What needs to be done: Revise the material from the line that contains "Task: Click the Generate terrain icon" through the line that contains "tap(954, 102)", replacing every "icon" with "button" and leaving all else unchanged.

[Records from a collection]

· · · ·

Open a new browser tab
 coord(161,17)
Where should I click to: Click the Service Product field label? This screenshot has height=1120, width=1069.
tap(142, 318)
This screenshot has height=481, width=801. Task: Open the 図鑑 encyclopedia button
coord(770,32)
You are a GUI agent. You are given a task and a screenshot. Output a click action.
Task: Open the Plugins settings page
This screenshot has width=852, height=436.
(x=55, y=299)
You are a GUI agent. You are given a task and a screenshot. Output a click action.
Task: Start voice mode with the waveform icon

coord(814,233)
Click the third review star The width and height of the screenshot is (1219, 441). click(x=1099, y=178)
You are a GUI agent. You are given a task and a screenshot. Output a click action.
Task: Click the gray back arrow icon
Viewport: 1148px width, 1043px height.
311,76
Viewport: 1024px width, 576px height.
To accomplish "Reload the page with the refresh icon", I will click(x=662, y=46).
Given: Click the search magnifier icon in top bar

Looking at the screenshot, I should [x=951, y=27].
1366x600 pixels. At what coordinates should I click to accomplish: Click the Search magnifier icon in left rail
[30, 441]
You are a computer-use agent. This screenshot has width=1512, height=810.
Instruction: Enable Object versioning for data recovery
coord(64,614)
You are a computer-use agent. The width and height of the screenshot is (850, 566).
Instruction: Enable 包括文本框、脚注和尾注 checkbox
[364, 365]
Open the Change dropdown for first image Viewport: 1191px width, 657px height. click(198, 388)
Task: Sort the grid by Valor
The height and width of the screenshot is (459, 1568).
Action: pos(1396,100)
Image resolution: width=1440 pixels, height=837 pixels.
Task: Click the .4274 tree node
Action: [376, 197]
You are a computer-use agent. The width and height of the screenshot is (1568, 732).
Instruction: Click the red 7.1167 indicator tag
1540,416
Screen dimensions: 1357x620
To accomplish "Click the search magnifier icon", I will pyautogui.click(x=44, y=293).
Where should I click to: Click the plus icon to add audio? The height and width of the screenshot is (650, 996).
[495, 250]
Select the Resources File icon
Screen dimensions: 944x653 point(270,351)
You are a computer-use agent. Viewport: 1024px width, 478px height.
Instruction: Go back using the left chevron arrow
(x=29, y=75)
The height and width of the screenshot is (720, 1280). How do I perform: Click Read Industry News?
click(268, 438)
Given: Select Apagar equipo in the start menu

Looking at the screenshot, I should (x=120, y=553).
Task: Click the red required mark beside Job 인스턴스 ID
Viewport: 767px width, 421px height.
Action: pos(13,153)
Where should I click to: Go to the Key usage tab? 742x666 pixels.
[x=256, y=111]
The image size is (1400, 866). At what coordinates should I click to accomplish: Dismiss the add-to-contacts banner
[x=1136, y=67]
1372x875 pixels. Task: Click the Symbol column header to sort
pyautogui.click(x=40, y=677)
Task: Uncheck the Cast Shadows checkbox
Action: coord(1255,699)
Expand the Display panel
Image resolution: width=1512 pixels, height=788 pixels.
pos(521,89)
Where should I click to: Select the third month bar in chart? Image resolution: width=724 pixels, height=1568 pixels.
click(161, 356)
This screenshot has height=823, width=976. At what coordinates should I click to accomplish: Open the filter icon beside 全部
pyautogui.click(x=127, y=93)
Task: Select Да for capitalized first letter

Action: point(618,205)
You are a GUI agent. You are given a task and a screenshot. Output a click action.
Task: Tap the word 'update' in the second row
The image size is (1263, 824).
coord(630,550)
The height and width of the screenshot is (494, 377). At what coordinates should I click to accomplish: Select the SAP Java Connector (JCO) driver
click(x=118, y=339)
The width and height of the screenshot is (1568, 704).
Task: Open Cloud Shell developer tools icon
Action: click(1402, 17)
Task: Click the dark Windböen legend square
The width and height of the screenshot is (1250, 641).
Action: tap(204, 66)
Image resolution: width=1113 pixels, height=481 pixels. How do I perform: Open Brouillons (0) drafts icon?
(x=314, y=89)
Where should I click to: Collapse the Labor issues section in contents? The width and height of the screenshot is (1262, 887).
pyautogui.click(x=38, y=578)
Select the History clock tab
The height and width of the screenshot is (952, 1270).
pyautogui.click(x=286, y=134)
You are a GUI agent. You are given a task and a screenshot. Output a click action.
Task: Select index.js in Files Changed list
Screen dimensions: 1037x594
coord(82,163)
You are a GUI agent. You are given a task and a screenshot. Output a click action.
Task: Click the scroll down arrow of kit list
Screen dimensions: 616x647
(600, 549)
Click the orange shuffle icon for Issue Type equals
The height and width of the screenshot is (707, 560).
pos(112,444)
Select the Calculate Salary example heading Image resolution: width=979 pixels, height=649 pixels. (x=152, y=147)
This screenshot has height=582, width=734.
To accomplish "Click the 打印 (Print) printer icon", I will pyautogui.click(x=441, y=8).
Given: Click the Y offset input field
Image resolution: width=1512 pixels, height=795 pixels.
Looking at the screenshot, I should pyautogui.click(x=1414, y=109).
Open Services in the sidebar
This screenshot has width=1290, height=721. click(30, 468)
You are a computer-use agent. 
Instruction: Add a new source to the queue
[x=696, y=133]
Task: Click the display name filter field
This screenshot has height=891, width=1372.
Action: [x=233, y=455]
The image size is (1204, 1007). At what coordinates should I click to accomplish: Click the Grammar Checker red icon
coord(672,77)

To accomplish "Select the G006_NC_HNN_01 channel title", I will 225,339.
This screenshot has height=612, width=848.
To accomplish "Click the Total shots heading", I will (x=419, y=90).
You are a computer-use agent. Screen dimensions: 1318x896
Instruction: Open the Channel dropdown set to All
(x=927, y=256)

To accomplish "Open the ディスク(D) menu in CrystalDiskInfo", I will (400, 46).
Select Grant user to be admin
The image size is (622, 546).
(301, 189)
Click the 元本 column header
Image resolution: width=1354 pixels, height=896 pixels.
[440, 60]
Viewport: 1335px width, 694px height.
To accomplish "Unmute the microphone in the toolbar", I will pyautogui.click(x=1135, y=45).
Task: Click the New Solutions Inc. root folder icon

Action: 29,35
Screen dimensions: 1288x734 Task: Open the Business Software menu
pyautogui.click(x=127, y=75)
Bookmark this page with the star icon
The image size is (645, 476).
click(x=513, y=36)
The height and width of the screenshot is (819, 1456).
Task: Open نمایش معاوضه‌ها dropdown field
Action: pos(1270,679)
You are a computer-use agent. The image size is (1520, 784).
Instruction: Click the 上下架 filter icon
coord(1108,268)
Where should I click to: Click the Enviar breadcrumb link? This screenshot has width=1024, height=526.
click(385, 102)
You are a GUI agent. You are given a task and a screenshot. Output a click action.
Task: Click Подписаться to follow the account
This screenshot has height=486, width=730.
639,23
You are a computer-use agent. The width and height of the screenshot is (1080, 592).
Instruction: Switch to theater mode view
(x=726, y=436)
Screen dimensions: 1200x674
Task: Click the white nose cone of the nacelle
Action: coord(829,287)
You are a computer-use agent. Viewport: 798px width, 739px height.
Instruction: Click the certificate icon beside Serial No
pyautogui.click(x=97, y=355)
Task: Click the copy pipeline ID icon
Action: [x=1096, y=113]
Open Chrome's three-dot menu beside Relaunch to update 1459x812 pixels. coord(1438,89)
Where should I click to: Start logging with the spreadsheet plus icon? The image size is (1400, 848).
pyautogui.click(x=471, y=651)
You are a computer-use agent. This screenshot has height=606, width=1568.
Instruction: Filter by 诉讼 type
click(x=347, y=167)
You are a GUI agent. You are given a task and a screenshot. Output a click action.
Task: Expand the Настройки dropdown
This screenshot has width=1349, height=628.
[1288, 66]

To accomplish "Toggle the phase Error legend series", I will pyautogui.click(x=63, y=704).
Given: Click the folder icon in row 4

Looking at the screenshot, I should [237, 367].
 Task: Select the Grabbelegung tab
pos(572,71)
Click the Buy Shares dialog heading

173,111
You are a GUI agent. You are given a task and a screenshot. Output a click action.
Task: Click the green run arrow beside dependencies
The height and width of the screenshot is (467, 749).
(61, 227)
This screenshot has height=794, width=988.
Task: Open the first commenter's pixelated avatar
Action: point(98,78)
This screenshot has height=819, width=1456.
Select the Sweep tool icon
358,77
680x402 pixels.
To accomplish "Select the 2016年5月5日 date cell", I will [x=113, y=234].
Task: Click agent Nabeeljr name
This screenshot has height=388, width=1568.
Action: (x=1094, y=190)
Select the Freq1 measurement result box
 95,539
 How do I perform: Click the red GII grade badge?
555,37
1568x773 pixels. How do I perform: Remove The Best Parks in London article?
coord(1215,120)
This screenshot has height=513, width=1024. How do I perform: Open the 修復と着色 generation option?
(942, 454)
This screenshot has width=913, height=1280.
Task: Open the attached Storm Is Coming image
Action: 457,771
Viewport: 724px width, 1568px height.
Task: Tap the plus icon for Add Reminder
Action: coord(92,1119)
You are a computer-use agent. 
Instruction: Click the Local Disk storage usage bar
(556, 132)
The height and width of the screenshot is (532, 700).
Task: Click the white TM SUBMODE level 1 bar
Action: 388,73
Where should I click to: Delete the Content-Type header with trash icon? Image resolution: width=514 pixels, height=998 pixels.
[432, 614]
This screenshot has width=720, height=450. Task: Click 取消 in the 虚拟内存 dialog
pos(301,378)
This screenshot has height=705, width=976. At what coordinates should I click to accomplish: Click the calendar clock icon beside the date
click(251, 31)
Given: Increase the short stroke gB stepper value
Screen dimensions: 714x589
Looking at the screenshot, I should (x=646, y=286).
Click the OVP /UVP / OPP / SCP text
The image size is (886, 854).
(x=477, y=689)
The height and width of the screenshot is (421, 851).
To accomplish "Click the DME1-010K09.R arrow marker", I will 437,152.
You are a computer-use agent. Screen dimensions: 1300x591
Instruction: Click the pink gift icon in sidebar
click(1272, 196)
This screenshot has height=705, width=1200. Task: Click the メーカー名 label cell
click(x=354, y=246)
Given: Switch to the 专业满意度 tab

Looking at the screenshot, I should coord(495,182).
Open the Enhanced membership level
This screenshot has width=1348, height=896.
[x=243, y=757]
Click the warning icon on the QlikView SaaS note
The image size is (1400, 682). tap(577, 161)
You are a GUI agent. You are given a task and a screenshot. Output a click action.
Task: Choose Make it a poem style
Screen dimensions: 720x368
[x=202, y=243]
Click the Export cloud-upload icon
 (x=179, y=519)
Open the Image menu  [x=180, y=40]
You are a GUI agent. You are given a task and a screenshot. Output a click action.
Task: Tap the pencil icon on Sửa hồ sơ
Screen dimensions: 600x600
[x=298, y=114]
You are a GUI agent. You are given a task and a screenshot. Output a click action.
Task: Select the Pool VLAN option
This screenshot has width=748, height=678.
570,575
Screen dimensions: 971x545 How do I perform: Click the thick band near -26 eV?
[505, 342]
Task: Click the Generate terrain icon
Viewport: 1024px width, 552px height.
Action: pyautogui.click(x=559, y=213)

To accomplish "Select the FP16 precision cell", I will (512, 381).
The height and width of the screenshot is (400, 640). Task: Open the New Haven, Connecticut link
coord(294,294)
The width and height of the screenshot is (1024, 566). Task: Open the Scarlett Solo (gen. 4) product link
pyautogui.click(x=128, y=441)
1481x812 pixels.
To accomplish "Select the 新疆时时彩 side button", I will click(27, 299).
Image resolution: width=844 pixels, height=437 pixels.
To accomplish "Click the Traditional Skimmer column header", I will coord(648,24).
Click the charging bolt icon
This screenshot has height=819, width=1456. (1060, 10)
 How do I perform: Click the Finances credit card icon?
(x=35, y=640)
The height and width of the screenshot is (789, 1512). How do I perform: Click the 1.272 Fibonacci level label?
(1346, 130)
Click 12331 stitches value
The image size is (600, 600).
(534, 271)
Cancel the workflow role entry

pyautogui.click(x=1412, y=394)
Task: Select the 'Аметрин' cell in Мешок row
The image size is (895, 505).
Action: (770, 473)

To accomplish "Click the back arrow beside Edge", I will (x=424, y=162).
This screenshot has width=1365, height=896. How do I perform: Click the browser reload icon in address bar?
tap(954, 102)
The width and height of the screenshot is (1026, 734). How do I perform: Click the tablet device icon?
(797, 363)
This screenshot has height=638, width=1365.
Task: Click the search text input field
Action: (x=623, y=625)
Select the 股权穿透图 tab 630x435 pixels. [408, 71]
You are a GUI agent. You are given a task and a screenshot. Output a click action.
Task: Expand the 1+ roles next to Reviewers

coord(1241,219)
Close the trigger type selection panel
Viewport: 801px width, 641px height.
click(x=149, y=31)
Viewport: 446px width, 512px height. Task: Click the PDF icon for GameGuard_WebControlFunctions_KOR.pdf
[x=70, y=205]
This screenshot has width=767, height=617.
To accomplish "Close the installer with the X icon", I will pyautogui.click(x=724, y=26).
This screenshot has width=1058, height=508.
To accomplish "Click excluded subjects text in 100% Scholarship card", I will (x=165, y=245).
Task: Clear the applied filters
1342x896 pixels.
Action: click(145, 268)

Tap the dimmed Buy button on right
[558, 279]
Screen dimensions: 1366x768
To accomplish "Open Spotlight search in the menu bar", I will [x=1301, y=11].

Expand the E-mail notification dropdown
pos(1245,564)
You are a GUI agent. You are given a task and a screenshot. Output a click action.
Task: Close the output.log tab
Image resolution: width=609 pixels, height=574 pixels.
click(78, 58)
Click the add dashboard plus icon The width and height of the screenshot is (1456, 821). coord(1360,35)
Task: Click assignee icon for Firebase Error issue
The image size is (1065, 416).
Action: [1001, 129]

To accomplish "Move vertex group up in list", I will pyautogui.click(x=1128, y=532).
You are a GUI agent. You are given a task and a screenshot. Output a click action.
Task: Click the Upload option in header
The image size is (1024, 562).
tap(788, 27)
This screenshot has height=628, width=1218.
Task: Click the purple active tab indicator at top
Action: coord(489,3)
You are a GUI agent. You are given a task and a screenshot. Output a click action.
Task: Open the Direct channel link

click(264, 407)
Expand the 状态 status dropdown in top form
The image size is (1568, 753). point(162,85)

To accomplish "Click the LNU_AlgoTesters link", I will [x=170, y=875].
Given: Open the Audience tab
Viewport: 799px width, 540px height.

· · · ·

Response:
Task: Click the Generate terrain button
Viewport: 1024px width, 552px height.
Action: pyautogui.click(x=559, y=213)

To accomplish "Select the FP16 precision cell", I will (512, 381).
The height and width of the screenshot is (400, 640). Task: Open the New Haven, Connecticut link
coord(294,294)
The width and height of the screenshot is (1024, 566). Task: Open the Scarlett Solo (gen. 4) product link
pyautogui.click(x=128, y=441)
1481x812 pixels.
To accomplish "Select the 新疆时时彩 side button", I will click(27, 299).
Image resolution: width=844 pixels, height=437 pixels.
To accomplish "Click the Traditional Skimmer column header", I will coord(648,24).
Click the charging bolt button
This screenshot has height=819, width=1456. (1060, 10)
 How do I perform: Click the Finances credit card button?
(x=35, y=640)
The height and width of the screenshot is (789, 1512). How do I perform: Click the 1.272 Fibonacci level label?
(1346, 130)
Click 12331 stitches value
The image size is (600, 600).
(534, 271)
Cancel the workflow role entry

pyautogui.click(x=1412, y=394)
Task: Select the 'Аметрин' cell in Мешок row
The image size is (895, 505).
Action: (770, 473)

To accomplish "Click the back arrow beside Edge", I will (x=424, y=162).
This screenshot has width=1365, height=896. How do I perform: Click the browser reload button in address bar?
tap(954, 102)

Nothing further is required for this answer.